**TASK SET**
**A)** Rename "Software Update" to "System Update" in the part of the iOS 11.3.1 update article between "The iOS 11.3.1" and "General –> Software Update.", inclusive, and give that part back.
**B)** Return the entries from the line holding "This screenshot has height=814, width=1076." through the end of the entries, inclusive, without the pictures.

**PASSAGE SHOWN**
____________
Apple Releases iOS 11.3.1 Update With Fix for Third-Party Display Repair Issue

Apple today released iOS 11.3.1, the thirteenth official update to the iOS 11 operating system. iOS 11.3.1 comes nearly one month after the launch of iOS 11.3, an update that introduced a Battery Health feature for keeping tabs on your iPhone’s battery status, Business Chat for Messages, new Animoji for iPhone X, and more.

The iOS 11.3.1 update can be downloaded for free on all eligible devices over-the-air in the Settings app. To access the update, go to Settings –> General –> Software Update.



iOS 11.3.1 introduces performance improvements and bug fixes for issues that have been discovered since the launch of iOS 11.3. The update includes a fix for a bug that caused third-party repairs done on iPhone 8 models using aftermarket parts to disable the touch functionality of the screen. From Apple’s release notes:

iOS 11.3.1 improves the security of your iPhone or iPad and addresses an issue where touch input was unresponsive on some iPhone 8 devices because they were serviced with non-genuine replacement displays.
____________
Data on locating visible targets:
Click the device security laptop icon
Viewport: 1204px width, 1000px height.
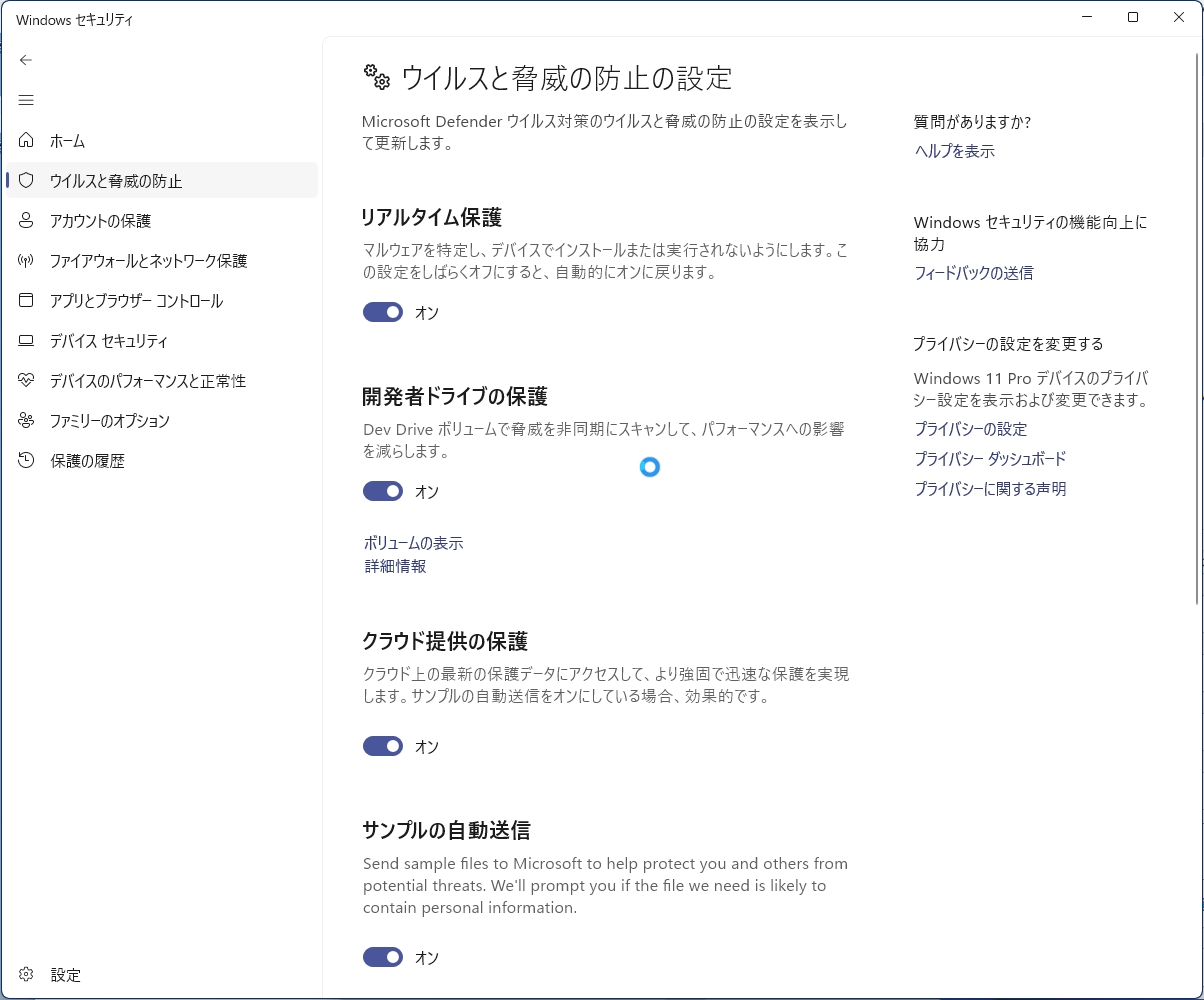click(x=26, y=340)
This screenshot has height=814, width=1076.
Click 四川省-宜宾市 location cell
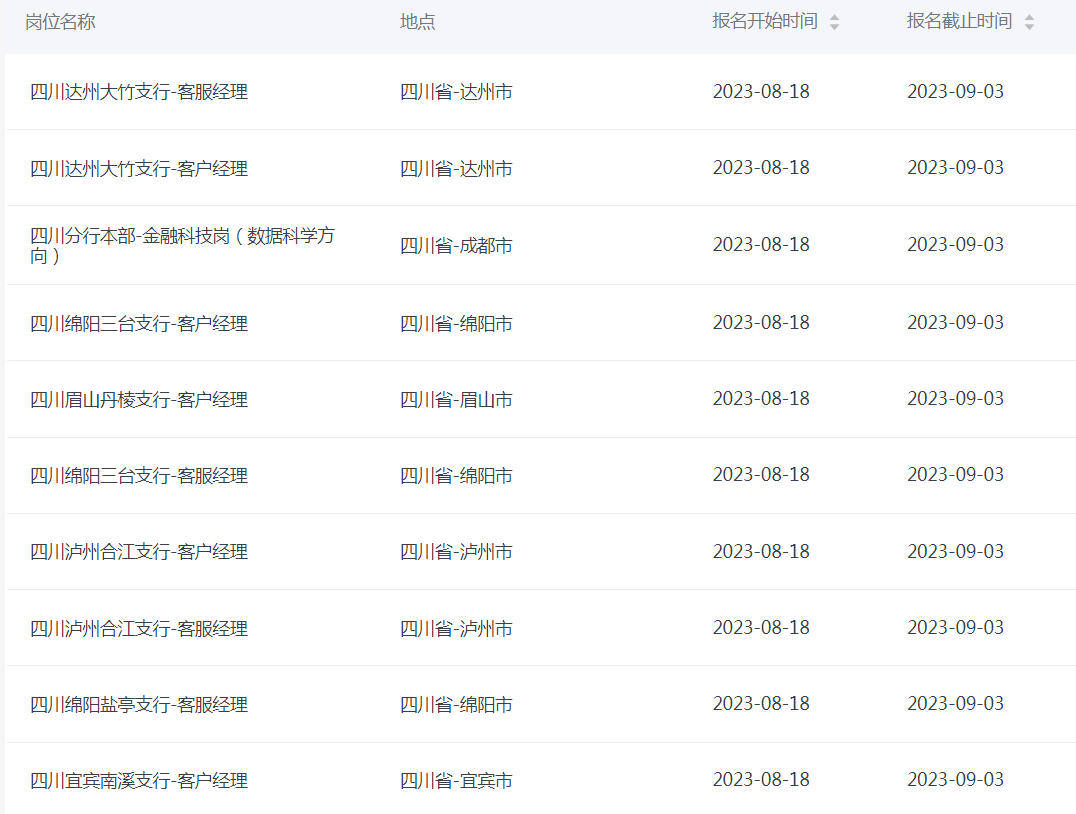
____________
**SOLVED TASKS**
**A)**
The iOS 11.3.1 update can be downloaded for free on all eligible devices over-the-air in the Settings app. To access the update, go to Settings –> General –> System Update.

**B)**
This screenshot has height=814, width=1076.
Click 四川省-宜宾市 location cell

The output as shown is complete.